I am having strange timeout problems with HAproxy since 1.8. (So since OPNsense 18.1.3, with 18.1.2 it worked!)

The network is using jumbo frames and validated TLS 1.2 sessions between HAproxy and Backend Server, except in one case.
With the previous HAproxy version 1.7, no problems were happening!

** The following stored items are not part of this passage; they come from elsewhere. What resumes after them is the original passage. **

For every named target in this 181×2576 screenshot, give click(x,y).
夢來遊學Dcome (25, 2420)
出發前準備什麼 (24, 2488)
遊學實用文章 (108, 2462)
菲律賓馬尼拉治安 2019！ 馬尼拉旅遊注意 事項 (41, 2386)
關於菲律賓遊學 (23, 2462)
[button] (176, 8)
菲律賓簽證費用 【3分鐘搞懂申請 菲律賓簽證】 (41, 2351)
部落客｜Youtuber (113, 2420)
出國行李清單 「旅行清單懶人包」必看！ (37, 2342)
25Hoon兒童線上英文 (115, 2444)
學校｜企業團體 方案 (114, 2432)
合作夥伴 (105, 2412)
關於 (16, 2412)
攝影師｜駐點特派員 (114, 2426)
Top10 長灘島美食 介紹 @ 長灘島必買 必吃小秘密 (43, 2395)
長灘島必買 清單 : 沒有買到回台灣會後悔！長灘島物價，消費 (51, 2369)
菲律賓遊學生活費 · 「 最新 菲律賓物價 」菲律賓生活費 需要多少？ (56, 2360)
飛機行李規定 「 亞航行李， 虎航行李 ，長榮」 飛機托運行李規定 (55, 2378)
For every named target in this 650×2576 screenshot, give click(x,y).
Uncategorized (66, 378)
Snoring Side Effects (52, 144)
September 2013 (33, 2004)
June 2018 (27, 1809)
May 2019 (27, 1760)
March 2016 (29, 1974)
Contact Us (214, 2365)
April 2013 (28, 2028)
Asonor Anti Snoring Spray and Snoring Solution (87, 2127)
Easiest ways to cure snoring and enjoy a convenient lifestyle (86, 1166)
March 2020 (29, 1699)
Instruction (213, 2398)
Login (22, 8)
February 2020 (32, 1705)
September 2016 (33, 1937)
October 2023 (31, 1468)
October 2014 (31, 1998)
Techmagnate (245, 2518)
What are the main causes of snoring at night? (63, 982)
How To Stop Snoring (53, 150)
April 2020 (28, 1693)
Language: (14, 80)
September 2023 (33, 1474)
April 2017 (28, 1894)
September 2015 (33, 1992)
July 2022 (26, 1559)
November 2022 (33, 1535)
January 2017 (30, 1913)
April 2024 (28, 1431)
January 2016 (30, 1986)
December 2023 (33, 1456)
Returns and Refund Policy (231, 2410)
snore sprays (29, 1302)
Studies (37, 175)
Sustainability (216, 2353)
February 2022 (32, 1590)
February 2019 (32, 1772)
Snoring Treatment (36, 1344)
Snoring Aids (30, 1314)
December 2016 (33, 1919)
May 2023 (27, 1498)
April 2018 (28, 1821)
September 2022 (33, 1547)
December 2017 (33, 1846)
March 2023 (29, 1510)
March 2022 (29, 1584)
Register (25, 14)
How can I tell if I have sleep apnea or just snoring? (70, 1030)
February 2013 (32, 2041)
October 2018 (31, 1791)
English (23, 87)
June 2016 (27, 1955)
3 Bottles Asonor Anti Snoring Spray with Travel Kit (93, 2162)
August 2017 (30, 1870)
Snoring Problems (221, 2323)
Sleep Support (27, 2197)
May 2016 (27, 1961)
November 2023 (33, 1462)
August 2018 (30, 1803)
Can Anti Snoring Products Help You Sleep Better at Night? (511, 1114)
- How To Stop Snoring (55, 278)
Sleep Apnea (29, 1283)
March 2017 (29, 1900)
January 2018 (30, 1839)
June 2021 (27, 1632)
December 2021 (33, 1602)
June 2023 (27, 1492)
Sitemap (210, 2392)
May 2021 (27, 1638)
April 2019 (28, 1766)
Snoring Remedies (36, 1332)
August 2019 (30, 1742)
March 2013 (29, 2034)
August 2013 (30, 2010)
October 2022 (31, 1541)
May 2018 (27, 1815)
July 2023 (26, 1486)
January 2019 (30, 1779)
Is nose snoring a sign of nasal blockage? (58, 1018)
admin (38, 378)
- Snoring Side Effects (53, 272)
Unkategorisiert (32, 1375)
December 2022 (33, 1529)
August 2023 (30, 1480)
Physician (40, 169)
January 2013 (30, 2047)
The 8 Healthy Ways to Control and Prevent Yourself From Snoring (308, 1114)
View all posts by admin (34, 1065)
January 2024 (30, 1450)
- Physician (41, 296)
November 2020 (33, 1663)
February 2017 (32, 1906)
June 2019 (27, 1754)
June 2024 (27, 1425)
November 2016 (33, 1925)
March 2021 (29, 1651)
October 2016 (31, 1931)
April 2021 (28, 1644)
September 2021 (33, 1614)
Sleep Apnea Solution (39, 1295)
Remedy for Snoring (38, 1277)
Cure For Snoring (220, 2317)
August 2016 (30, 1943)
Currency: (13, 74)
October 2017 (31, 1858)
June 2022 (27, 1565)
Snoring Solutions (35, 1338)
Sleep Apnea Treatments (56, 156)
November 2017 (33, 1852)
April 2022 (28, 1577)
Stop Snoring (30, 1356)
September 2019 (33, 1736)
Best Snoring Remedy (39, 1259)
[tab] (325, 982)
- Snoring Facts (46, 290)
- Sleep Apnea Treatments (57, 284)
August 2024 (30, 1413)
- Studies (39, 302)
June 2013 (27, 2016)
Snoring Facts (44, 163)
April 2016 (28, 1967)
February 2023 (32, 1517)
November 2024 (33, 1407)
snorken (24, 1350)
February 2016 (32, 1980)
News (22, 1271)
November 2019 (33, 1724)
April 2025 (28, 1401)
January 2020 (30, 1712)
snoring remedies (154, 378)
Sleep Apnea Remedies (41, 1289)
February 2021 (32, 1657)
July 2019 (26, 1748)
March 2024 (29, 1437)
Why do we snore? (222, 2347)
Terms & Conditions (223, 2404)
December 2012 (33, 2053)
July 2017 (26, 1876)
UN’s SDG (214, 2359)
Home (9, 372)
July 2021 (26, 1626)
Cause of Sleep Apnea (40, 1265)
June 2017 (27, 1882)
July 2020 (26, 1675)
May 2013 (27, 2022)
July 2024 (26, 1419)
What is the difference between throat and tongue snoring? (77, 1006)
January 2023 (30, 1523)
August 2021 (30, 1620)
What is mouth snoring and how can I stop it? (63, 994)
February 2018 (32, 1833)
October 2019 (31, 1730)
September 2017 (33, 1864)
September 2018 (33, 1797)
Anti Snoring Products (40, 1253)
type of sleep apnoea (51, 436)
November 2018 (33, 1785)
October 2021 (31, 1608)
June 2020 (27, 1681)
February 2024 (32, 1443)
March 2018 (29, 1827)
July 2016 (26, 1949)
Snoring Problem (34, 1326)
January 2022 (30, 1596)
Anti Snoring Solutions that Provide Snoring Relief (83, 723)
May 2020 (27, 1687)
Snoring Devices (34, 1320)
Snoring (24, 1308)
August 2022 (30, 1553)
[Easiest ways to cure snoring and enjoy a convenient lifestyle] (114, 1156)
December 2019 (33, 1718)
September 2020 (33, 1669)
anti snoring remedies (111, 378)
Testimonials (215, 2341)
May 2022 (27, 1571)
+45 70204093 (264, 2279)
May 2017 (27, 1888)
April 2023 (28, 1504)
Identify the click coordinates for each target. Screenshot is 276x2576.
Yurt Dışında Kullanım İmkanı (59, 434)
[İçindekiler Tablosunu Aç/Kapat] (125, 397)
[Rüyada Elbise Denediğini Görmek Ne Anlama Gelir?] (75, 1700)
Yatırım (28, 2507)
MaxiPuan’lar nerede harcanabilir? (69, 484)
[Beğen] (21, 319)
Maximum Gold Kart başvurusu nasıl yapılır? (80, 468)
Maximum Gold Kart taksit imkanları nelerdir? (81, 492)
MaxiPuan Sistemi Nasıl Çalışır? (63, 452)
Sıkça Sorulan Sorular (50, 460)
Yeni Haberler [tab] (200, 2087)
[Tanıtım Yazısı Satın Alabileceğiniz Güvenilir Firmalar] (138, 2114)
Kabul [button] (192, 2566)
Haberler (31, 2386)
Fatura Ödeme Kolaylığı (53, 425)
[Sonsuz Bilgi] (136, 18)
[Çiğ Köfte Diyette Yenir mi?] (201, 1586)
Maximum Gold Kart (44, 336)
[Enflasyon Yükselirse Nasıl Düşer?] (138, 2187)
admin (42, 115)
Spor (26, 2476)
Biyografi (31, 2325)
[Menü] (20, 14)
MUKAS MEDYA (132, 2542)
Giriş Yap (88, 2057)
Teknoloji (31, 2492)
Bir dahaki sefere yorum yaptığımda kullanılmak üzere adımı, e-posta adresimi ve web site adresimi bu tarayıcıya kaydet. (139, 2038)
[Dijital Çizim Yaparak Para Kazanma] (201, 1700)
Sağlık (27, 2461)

Now, when I call a website via Frontend, HAproxy sometimes hangs up with 100% CPU load for 30 seconds until the timeout breaks the connection and the client reconnects. This seems to "always" happen when I hit Ctrl+F5 for "full reload" of the website (because of the amount of data as it seems). Different backends (apache, nginx) = same problem. So does not depend on the backend server.

Sometimes I receive TLS Alerts within package capture, but I am not sure if these are the reason or someting else, maybe the large MTU or again something else. The thing is, when I call the backend website directly (with jumbo frames), everything works. It also works when I call via VPN, so MTU conversion is not the problem.

I also have Health check timeouts, sometimes Level4, Level6 or Level7 at random times...
Moreover, I sometimes get "Timeout during SSL handshake" errors from HAproxy when the 30 seconds timeouts are over.

There are no known package drops within the system, pings with don't fragment and the corresponding jumbo mtu work from both directions.

No idea what happened, but this is a big problem... but somehow, HAproxy hangs itself up with the parameters of my setup and I have not found any way to stop this behavior.

By the way: When I try to change the Timeout parameters globally (nothing manually set in servers), no changes in /usr/local/etc/haproxy.conf are made.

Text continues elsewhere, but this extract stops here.